ASSIGNMENT:
Only one span of the listing below should come back. It runs from the line with "Click the green" through the line with "Switch to the Firmenlog", and each of its lines must be reproduced exactly.

STORED DATA:
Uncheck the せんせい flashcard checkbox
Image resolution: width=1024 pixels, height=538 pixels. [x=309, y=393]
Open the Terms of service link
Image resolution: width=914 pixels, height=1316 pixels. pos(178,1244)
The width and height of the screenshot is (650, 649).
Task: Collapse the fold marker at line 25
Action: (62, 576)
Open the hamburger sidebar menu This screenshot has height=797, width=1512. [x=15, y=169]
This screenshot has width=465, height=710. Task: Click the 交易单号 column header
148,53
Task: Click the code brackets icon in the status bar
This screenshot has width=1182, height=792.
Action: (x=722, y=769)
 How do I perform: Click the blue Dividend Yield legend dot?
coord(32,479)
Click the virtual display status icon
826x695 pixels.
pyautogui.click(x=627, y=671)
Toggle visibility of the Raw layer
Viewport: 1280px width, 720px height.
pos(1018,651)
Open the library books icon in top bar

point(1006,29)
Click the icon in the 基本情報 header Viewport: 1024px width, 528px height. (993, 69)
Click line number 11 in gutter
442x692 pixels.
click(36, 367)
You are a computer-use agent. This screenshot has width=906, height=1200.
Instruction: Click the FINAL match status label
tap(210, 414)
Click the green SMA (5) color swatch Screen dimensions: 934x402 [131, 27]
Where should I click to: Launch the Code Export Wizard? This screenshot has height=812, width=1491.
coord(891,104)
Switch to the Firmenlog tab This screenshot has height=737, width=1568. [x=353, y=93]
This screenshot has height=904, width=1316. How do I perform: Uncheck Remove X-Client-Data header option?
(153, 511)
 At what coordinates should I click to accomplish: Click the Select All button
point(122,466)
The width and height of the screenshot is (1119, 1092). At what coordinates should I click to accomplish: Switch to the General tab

RESPONSE BELOW:
Click the green SMA (5) color swatch Screen dimensions: 934x402 [131, 27]
Where should I click to: Launch the Code Export Wizard? This screenshot has height=812, width=1491.
coord(891,104)
Switch to the Firmenlog tab This screenshot has height=737, width=1568. [x=353, y=93]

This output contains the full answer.